● Exercise objective: Report each line of the listing below that contains the word "heading".

= = =

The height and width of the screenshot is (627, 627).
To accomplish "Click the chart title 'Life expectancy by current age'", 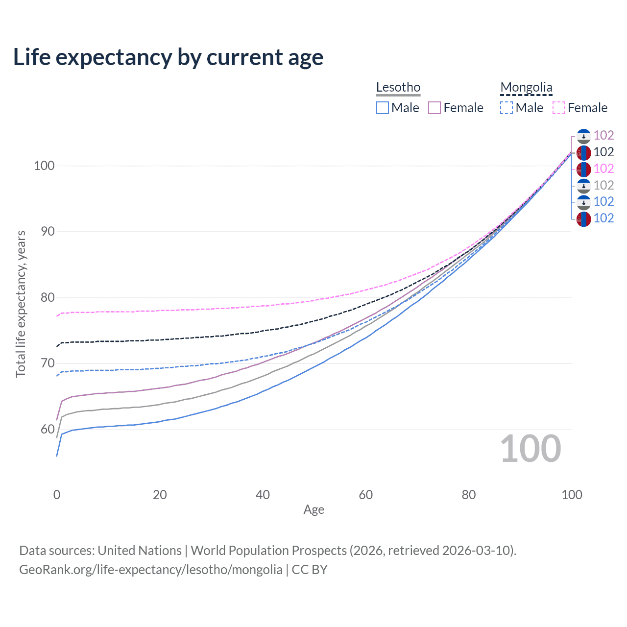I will (x=168, y=57).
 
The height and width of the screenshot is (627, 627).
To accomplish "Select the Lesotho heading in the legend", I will (x=398, y=87).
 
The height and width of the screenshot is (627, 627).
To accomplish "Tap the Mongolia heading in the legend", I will (x=526, y=87).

= = =

● Task response:
To accomplish "Select the Lesotho heading in the legend", I will (x=398, y=87).
To accomplish "Tap the Mongolia heading in the legend", I will (x=526, y=87).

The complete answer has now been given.